Ieri nel solito scenario di gran classe e superba organizzazione è stato presentato il Tour de France 2012. Non c’è nulla da eccepire: sul piano mediatico-comunicativo i francesi le cose le sanno per bene e l’Italia, con il suo Giro, è lontana anni luce da quegli standard. Altra cosa riguarda invece l’aspetto puramente tecnico-sportivo, visto che la corsa per la maglia gialla dell’anno prossimo tornerà a ricalcare la più solida tradizione francese.
Pochissime montagne e soprattutto piazzate male, molto lontano dal traguardo, che favoriranno le fughe di carneadi in cerca di gloria, ma che non faranno muovere di sicuro i big. Oltre 100 km di crono individuale, ricordo ormai sopito dei domini targati Indurain-Armstrong. Penso che il vincitore uscirà dal trio Evans-Contador-Wiggins, che accumuleranno un vantaggio abissale già con la crono di Besancon e potranno tranquillamente gestire il loro vantaggio nelle (poche) e morbide restanti salite.

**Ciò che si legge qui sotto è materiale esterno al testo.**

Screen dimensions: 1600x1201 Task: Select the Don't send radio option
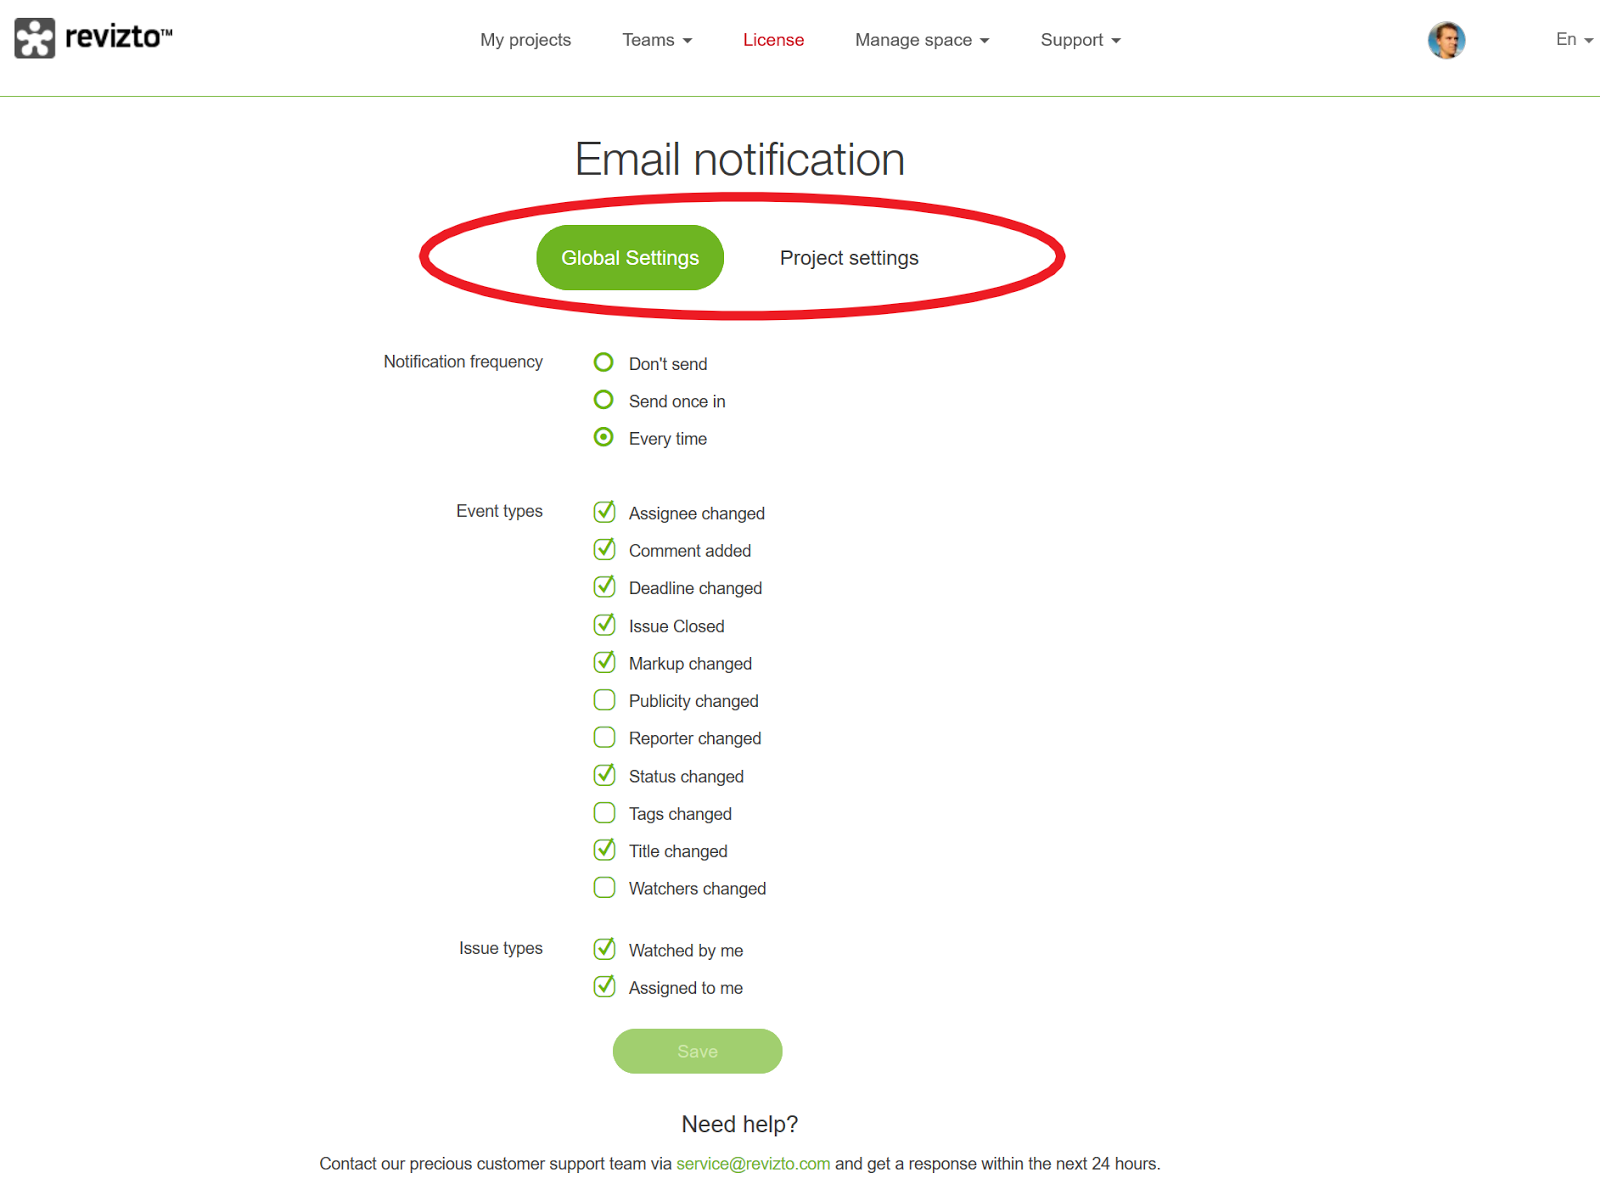(604, 362)
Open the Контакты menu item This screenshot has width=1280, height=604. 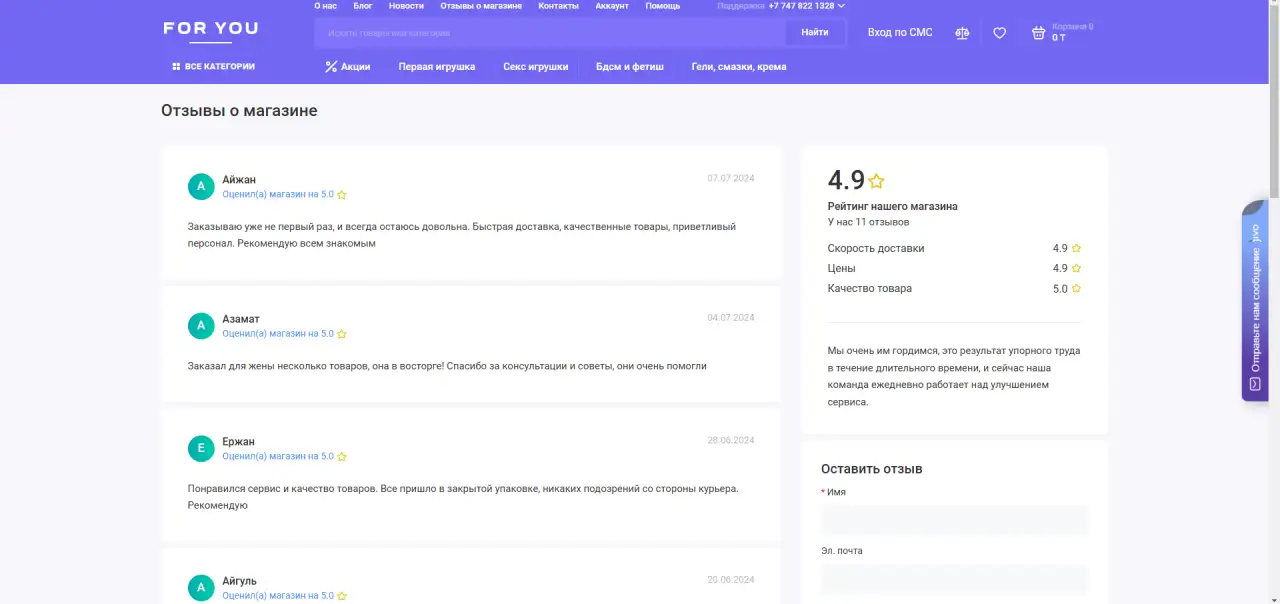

Gli avversari faranno bene a restarsene a casa, a partire dalla coppia Shrek, letteralmente impiantata nelle prove contro il tempo e che si troverà ad affrontare un ritardo tra i 7 e 8 minuti ai piedi delle salite. Mi chiedo se abbia senso per loro venire a fare queste magre figure e a piazzarsi sempre dietro, piuttosto che provare a vincere finalmente qualcosa, magari proprio al Giro. Il loro nuovo DS Bruyneel, vecchia faina al soldo di Armstrong, ha affermato: “Sono i corridori a fare la corsa dura”. Si, certo: quando avranno affrontato le crono, si accorgerà di quanto sarà dura per i suoi nuovi pupilli ambire anche a solo un posto ai piedi del podio.
Capitolo italiani. Sembra che Basso punterà al Giro e Nibali invece correrà in Francia: scelta corretta, visti i percorsi e le attitudini tecniche dei due ciclisti. Il varesino continua a dirsi possibilista sul poter correre entrambe le gare, ma sinceramente se non ci è riuscito durante i suoi anni d’oro pre-Fuentes, non si capisce come possa farlo adesso all’alba dei 34 anni.
Di sicuro tutti i big visti ieri alla presentazione di Parigi saranno presenti al via di Liegi, al contrario di quelli visti domenica a Milano: tutta acqua al mulino della “corsa più importante del mondo”, a scapito della “corsa più dura”. Buon Tour a tutti!
Leggevo oggi un articolo della gazzetta che afferma che il Tour 2012 è più duro del Giro e che il Giro assomiglia un pò di più ai Tour degli anni scorsi.
E’ l’ennesima conferma di come il livello tecnico e professionale di questo giornale sia sceso a livello di gossip e chiacchere tra incompetenti.
Con l’aggravante che la Gazzetta il Giro lo organizza anche.
Direi che chi se ne intende un pò di ciclismo non si farà certo prendere in giro da quattro ciabattoni, calciofili ignoranti, che si vogliono far passare da giornalisti.
Gli addetti ai lavori (quelli veri, tipo i ciclisti e i direttori sportivi) devono tenere le bocche cucite, ma la verità è che il Giro 2012 sarà comunque duro e lo vincerà uno scalatore, mentre il Tour sarà di una noia mortale, le salite sono poche e lontanissime dal traguardo (e chi va in bici sa cosa voglio dire) e tutto sarà deciso dalle cronometro.